Mercury appears with the real Ascanius (a.k.a. Cupid) and informs Aeneas that his destiny is in Italy and that he must leave on the orders of Jupiter. Aeneas reluctantly accepts the divine command. Iarbas sees the opportunity to be rid of his rival and agrees to supply Aeneas with the missing tackle. Aeneas tells Dido he must leave. She pleads with him to ignore Jupiter's command, but he refuses to do so. He departs, leaving Dido in despair. The Nurse says that "Ascanius" has disappeared. Dido orders her to be imprisoned. She tells Iarbas and Anna that she intends to make a funeral pyre on which she will burn everything that reminds her of Aeneas. After cursing Aeneas' progeny, she throws herself into the fire. Iarbas, horrified, kills himself too. Anna, seeing Iarbas dead, kills herself.

==Publication==
The play was first published in 1594, a year after Marlowe's untimely death in Deptford, by the widow Orwin for the bookseller Thomas Woodcock, in Paul's Churchyard. The title page attributes the play to Marlowe and Nashe, and also states that the play was acted by the Children of the Chapel. That company of boy actors stopped regular dramatic performance in 1584, but appears to have engaged in at least sporadic performances in the late 1580s and early 1590s, so that scholars give a range of 1587–93 for the first performance of Dido.

==Authorship==
The nineteenth-century scholar Frederick Gard Fleay attempted to delineate the collaborators' respective shares in the text, and assigned to Nashe these portions – Act I, scene i (second part, after line 122); Act III, scenes i, ii, and iv; Act IV, scenes i, ii, and v; – and the rest to Marlowe.

However, subsequent critics have not concurred in this assessment, most notably the investigations of Knutowski, R.B. McKerrow, and Tucker Brooke found very little that they felt could be credited to Nashe. While Frederick S. Boas admitted a few details had parallels in Nashe's published works and some words or meanings are found in Nashe's works but not otherwise used by Marlowe, "the scenes in which these passages and phrases appear have, as a whole, the stamp of Marlowe." Some critics have virtually ignored the participation of Nashe – yet the presence of a collaborator may help to explain the play's divergences from Marlowe's standard dramaturgy. No other play by Marlowe has such a strong female lead character, and in no other "is heteroerotic passion the centripetal force of the drama's momentum."

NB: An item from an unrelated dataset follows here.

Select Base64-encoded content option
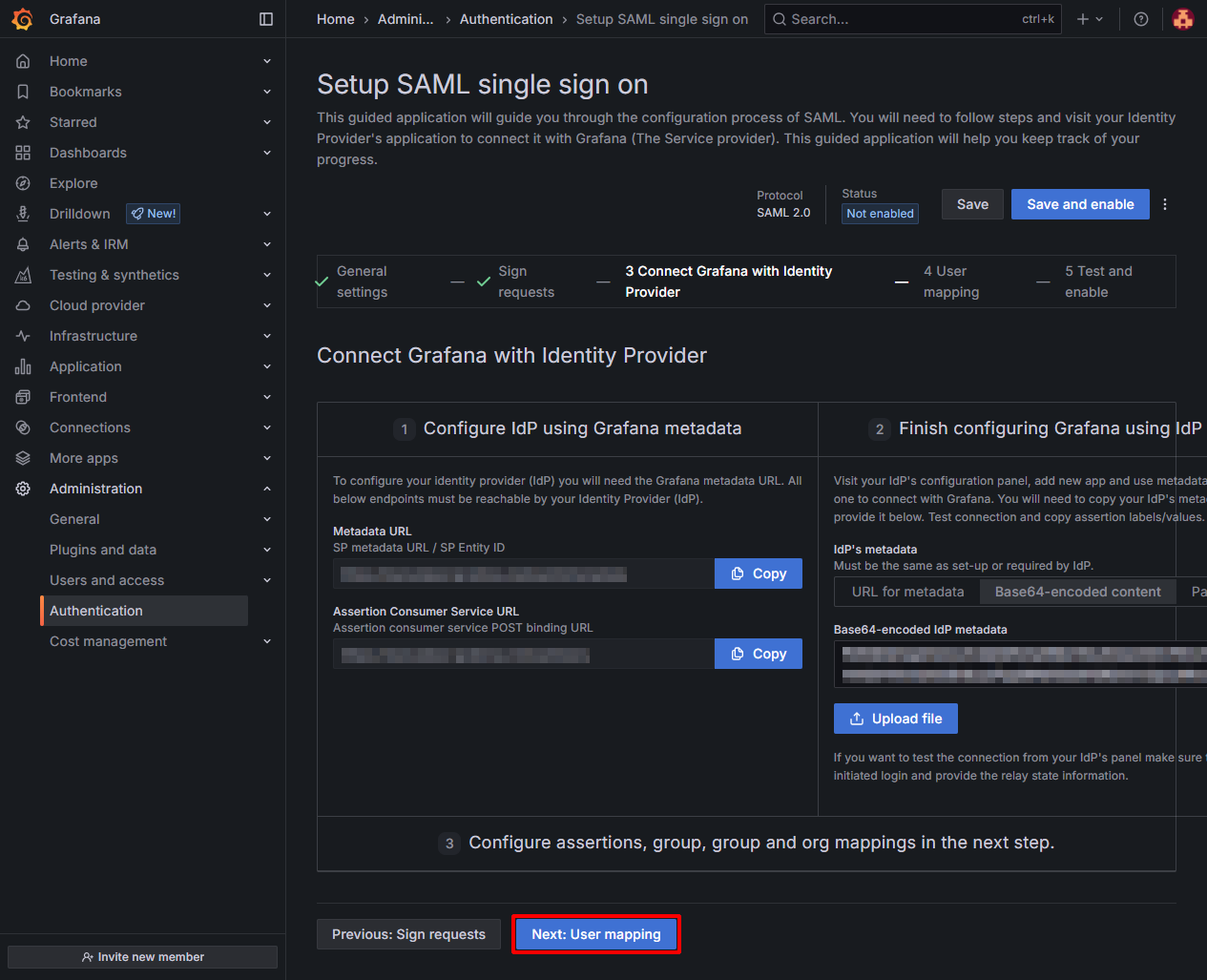This screenshot has height=980, width=1207. click(1077, 592)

However, more recent studies conducted independently by Darren Freebury-Jones and Marcus Dahl, and Ruth Lunney and Hugh Craig, have failed to uncover evidence for Nashe's participation.

==Adaptations==
The 18th-century English composer Stephen Storace wrote an opera titled Dido, Queen of Carthage (1794) – alleged, by his sister Anna (Nancy) Storace, for whom the title role was written, to have been his greatest work – which largely set Marlowe's play to music. It was also the only one of Storace's works to have been completely sung throughout, with no spoken dialogue. However, the work was never published, as Storace's impresario Richard Brinsley Sheridan wished to retain control over productions of it. A single copy was kept at the Drury Lane Theatre, to prevent pirated versions appearing elsewhere – and the opera is presumed to have been lost in the 1809 Drury Lane Theatre fire, since nothing of it has survived.

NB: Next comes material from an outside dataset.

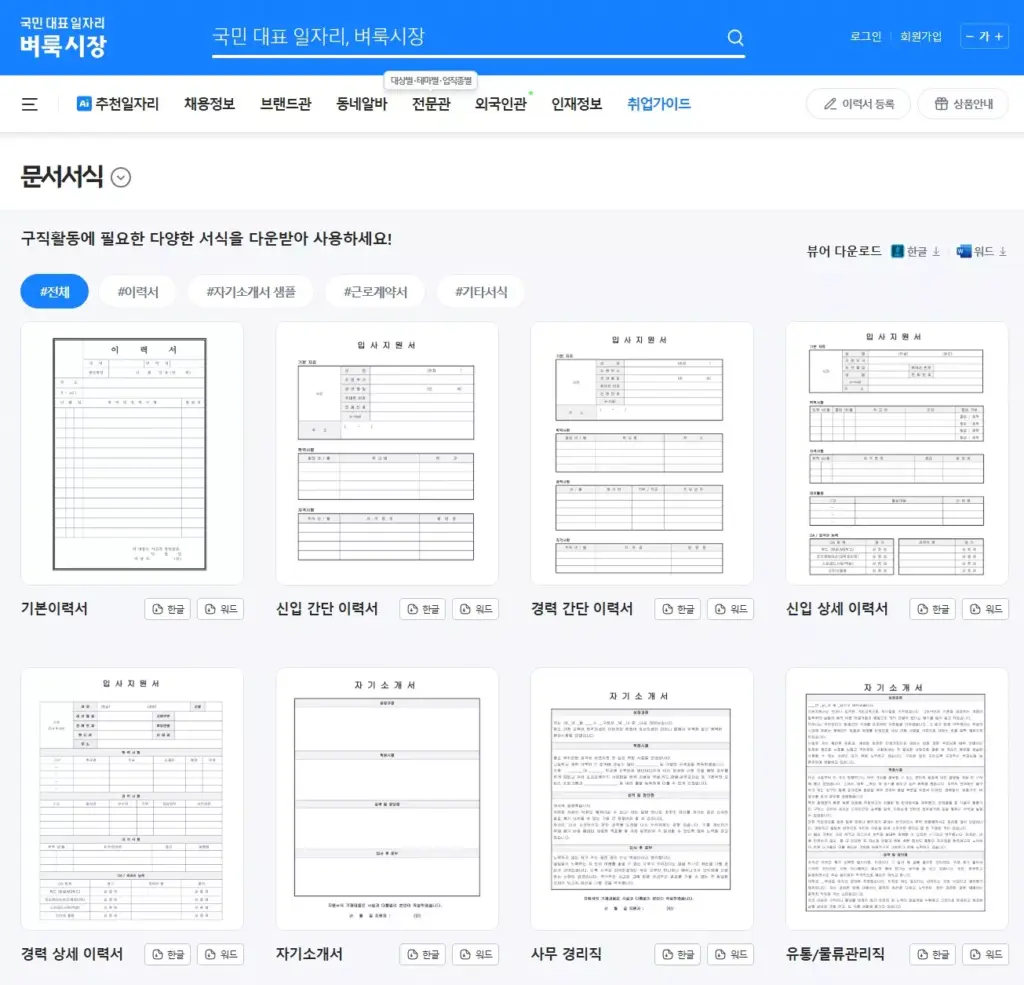Switch to the 취업가이드 menu item
Screen dimensions: 1024x985
tap(659, 103)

An adaptation of the play was broadcast on BBC Radio 3 on 30 May 1993, the 400th anniversary of Marlowe's death, along with The Massacre at Paris, directed by Allen Drury and Michael Earley and featuring Sally Dexter as Dido, Timothy Walker as Aeneas, Jeremy Blake as Iarbas, Ben Thomas as Achates, Teresa Gallagher as Anna/Juno and Andrew Wincott as Cupid.

The play was recorded live as part of the Beyond Shakespeare Winter Revels on Tuesday 12th December 2023, with the final edited full cast audio adaptation made available online in 2026.